Turning Park Hill golf course in northeast Denver into a mixed-use mini neighborhood with affordable housing and business space is going to be a heavier lift after the November election, but the redevelopment is what most people who live nearby want, according to a summary document released by the city this week.

Save Open Space Denver, the grassroots group that has been fighting to keep development off the 155-acre property, meanwhile, is decrying the summary and the city-led planning process that informed it as eyewash designed to forward the goals of the development companies that own the land.

The Park Hill Golf Course Prevailing Vision document was released Monday. It boils public input gathered over the course of 2021 into eight priorities. The process included public workshops, small group discussions, meetings of a 27-member steering committee and a survey that more than 2,600 northeast Denver residents filled out this spring. The priorities are:

  • Build a large public park and other gathering places on the property formerly only open to golfers
  • Create an oversight committee for future planning and development
  • Protect existing trees and plant more
  • Create more youth and recreational sports opportunities
  • Build income-restricted affordable housing including for-sale homes
  • Provide space for a grocery store and other fresh food options
  • Provide commercial space for local businesses, especially those owned by people of color
  • Have strategies ready to combat the involuntary displacement of neighborhood residents that could result from the redevelopment

Save Open Space, or SOS Denver, was behind Initiated Ordinance 301 which prevailed in November over a competing measure backed by Westside Investment Partners, the development firm that bought the course for $24 million in 2019. The measure dictates that any future development planned for the course — already subject to a city-owned conservation easement — must get the blessing of voters in a citywide election before moving forward.

SOS Denver, on Monday, released its own bullet-pointed list of reasons the report and the city’s planning process should be discounted. The statement was signed by five people who served on the steering committee.

Reasons included that the steering committee never discussed plans for development on other properties near the course that stand to increase the residential population and the need for more park space; and that the city exhibited “clear and proven bias” toward Westside that colored the entire process; and that there was never a serious discussion about the value of open space on a warming planet.

“There are many more severe flaws in this process and the summary that are too numerous to detail here,” reads the final bullet point.

The prevailing vision document is a stepping stone. The planning process, steering committee meetings and community outreach will continue in 2022 as city officials work to create more detailed plans for the property including a framework with specific locations and details for park space on the land. The city plans to collect fees from the property owners to help fund that work.

Ultimately, officials expect to approach the city council for approvals including amending the conservation easement that dictates the property remains home to an 18-hole golf course. Once a clear vision is in place, the city will refer a question to voters in a citywide election in accordance with the requirements of Ordinance 301, the summary document says.

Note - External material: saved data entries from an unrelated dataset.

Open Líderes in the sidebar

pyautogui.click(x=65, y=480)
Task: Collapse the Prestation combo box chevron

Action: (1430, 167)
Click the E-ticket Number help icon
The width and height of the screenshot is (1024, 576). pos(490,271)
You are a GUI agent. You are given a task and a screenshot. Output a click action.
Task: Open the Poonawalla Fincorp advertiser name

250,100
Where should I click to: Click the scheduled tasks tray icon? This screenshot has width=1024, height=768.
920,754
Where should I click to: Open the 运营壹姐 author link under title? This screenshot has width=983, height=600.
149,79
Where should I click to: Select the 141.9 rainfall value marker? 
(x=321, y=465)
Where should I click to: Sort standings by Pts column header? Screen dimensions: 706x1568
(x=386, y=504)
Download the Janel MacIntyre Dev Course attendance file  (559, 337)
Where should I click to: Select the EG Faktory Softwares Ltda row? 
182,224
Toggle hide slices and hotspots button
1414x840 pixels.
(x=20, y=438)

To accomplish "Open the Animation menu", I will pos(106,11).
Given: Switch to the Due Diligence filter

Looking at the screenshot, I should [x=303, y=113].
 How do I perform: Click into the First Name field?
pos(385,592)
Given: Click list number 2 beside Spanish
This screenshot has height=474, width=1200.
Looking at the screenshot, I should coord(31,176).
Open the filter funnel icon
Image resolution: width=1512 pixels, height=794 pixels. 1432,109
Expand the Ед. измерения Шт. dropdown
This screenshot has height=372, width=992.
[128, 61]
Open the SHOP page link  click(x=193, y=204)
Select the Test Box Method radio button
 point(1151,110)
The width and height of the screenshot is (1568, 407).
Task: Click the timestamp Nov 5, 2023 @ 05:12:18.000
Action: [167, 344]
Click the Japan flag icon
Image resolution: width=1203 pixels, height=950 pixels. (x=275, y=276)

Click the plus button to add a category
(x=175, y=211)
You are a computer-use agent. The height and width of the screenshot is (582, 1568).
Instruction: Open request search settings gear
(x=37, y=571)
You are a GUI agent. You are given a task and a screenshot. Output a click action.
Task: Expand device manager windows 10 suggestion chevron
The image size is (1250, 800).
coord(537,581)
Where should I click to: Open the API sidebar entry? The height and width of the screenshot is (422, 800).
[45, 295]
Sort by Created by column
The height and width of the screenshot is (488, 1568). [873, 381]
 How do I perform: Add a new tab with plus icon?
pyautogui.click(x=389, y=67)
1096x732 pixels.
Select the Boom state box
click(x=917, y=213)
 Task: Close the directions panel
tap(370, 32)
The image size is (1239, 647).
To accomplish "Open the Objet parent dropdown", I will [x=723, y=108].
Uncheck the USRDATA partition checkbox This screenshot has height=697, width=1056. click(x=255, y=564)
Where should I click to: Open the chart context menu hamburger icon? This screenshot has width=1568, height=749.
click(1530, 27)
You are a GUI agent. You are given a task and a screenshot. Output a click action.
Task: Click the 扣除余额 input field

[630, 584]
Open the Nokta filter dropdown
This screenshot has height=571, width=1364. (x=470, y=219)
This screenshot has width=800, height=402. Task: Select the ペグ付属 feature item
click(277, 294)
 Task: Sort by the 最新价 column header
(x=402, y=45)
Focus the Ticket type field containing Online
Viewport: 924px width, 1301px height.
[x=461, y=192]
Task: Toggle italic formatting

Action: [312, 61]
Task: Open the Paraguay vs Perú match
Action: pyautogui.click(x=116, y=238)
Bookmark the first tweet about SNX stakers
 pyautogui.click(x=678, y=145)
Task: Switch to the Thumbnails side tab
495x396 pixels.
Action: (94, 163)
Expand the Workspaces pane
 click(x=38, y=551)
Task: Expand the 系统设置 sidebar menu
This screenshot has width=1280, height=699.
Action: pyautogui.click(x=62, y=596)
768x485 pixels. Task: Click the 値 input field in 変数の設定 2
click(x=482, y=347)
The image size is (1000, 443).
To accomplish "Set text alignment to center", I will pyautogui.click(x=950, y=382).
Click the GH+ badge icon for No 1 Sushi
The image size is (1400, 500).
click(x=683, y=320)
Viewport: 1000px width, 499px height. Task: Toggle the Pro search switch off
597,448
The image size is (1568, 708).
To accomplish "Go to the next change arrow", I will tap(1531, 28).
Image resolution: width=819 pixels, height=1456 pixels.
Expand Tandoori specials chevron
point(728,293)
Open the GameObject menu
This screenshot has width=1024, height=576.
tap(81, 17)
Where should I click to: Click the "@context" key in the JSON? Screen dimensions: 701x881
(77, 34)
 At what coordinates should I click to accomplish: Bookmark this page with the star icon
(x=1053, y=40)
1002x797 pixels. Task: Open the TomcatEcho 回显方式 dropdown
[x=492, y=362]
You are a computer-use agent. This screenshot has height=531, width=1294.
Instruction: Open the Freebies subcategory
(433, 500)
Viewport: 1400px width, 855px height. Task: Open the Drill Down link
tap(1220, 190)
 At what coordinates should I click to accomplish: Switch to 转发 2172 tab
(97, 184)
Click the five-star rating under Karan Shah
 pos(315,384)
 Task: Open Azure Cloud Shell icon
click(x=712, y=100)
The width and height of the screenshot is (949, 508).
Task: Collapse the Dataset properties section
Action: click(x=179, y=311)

Kenneth Ho, a principal with Westside Investment Partner who has been leading the company’s work on the golf course, said nothing in the summary report is surprising to him. It’s the same list of wants Westside has been hearing from neighborhood residents since it bought the property.  While 301 dilutes the influence of people living in the greater Park Hill area, it doesn’t change the end goal.

“It means that we have to go through the city process to master plan the site and put some detail around what the site’s going to look like and what commitments will prevail in a citywide election,” Ho said.